■ ESERCIZIO ASSEGNATO A
Elenca i materiali coibenti che, secondo il brano sulle ghiacciaie, venivano messi a contatto con il ghiaccio.
■ ESERCIZIO ASSEGNATO B
Nel brano sulle ghiacciaie, quanti sfiati ha la volta della ghiacciaia Favaglie e qual è il loro diametro?

■ ESTRATTO DEL TESTO

——————

4. Sfiati per smaltire l’aria umida all’interno della ghiacciaia.
Quando la ghiacciaia non era per lungo tempo utilizzata, la camera d’aria, sovrastante la massa del ghiaccio a contatto con le pareti a temperatura più calda, tendeva a condensare. Questa aria umida a contatto del ghiaccio ne poteva facilitare il suo scioglimento. Ecco allora sorgere la necessità di munire la parte superiore della volta di copertura di appositi sfiati, che favorivano un modesto ricambio d’aria. Nel caso della ghiacciaia Favaglie quattro sfiati del diametro di cm 12 sono disposti sulla volta e tramite condotti sub orizzontali collegano la camera interna all’ambiente esterno.

5. Utilizzo di paglia od altro materiale coibente a contatto del ghiaccio.
Conosciamo il fatto che la temperatura del terreno non scende mai al di sotto di 7-9˚; pertanto era necessario proteggere il contatto del ghiaccio con la struttura, pareti e fondo della ghiacciaia ed a questo scopo venivano usati materiali coibenti più eterogenei quali paglia, pula di riso o foglie secche. Questi materiali, oltre ad essere disposti sul fondo o contro la superficie laterale, venivano anche interposti fra strato e strato del ghiaccio; questo evitava, specialmente nelle grandi ghiacciaie ove il ghiaccio veniva anche prelevato e venduto, di evitare che la massa divenisse un unico blocco di ghiaccio. L’interposizione del materiale coibente consentiva, dove necessario, di mantenere integra la pezzatura delle forme di ghiaccio, ottenute dal prelievo, in apposite pozze adiacenti alla ghiacciaia.

——————

■ DATI REGISTRATI
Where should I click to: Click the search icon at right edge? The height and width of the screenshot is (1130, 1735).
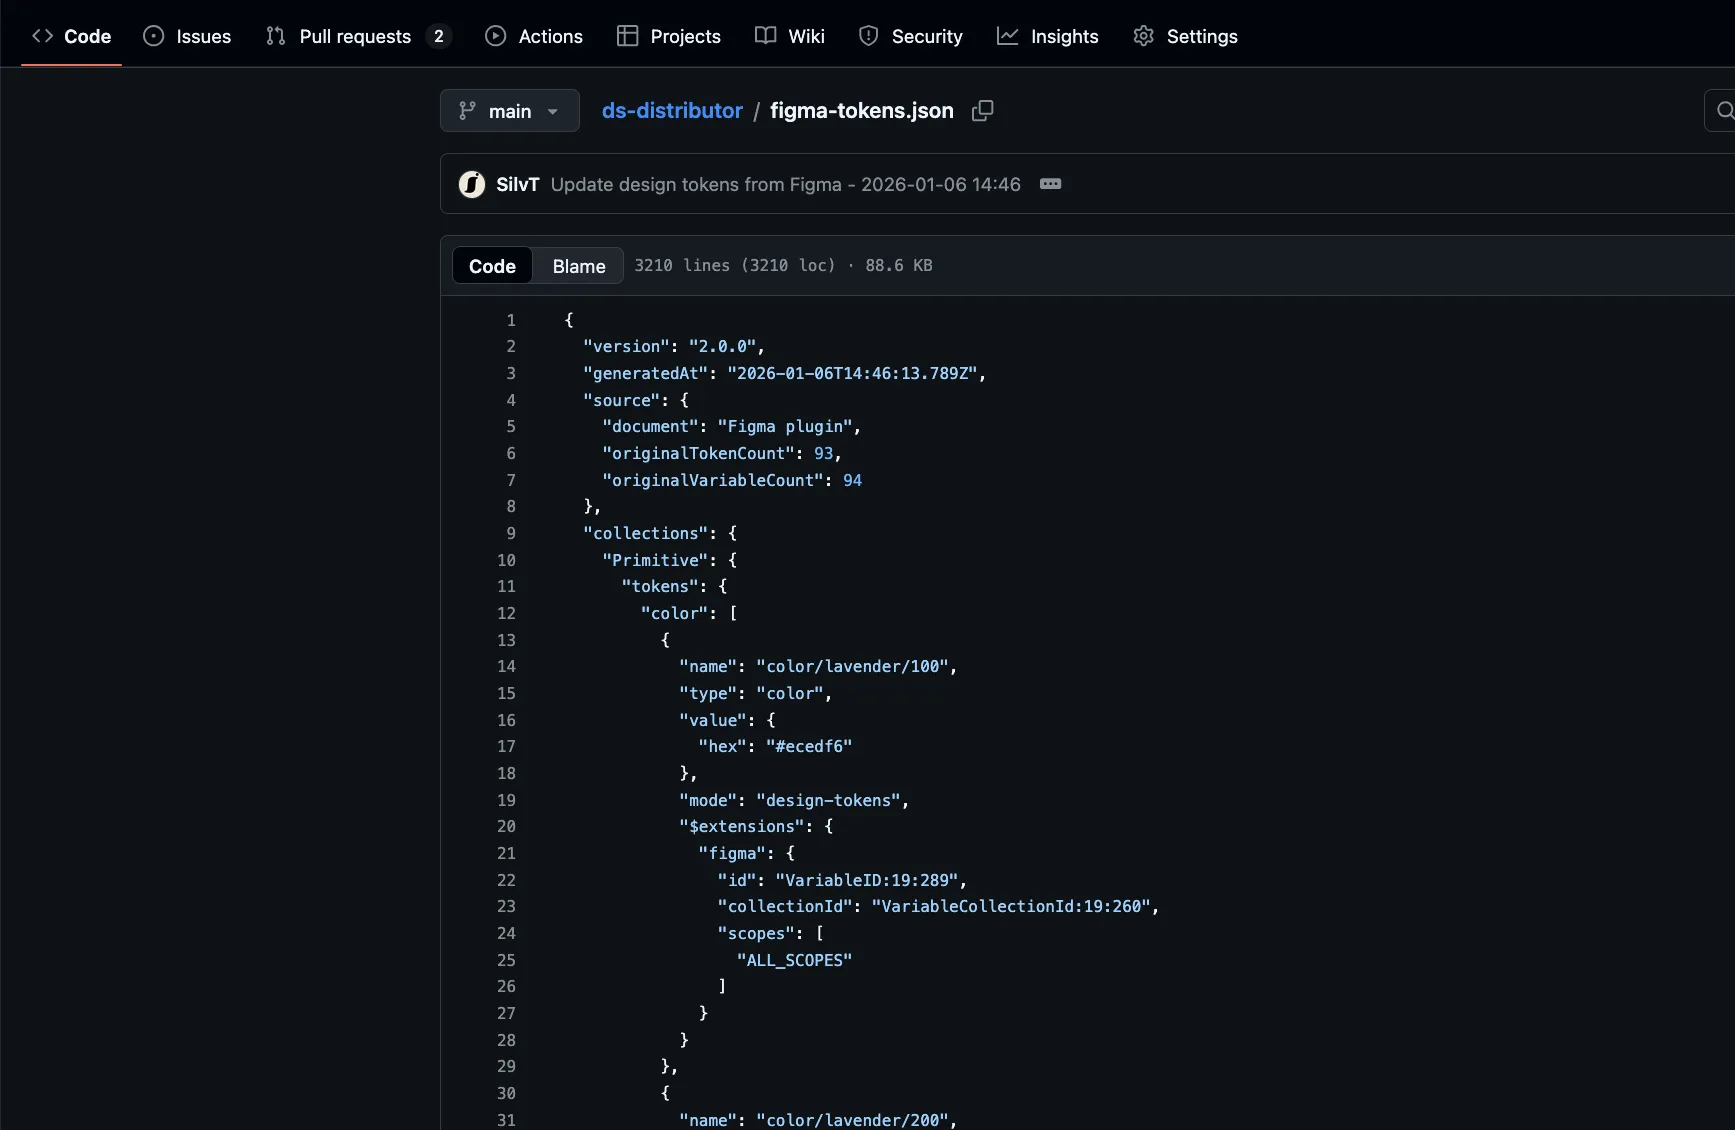1723,111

——————

■ RISULTATO A
Paglia, pula di riso, foglie secche

■ RISULTATO B
Quattro sfiati, ciascuno con un diametro di 12 cm.